(GIVEN INFORMATION begins)

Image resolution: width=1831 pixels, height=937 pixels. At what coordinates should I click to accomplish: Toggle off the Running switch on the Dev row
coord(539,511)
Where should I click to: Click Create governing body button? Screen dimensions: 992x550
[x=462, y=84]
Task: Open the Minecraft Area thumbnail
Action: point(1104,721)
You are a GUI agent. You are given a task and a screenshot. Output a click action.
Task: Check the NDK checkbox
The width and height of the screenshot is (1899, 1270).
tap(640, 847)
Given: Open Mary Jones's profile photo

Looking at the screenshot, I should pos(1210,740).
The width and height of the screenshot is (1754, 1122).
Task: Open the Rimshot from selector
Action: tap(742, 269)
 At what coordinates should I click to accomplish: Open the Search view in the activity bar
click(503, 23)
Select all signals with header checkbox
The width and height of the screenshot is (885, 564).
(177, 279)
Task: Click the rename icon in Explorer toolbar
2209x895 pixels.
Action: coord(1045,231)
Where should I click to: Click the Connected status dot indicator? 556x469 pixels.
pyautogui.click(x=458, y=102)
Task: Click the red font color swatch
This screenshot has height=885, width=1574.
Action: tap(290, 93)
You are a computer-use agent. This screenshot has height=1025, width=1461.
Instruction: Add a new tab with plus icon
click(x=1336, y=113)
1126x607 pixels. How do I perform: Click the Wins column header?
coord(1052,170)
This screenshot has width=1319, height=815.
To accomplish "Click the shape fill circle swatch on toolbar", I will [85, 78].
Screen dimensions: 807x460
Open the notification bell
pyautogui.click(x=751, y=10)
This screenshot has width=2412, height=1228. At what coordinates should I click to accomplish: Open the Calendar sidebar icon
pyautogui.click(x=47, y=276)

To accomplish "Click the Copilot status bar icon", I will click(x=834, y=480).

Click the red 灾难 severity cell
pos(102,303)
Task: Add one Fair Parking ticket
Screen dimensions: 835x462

(GIVEN INFORMATION ends)

== TASK REQUIREMENTS ==
Work out how many lines above include the string "will", then give that number alone.

== SOLUTION FOR THIS TASK ==
2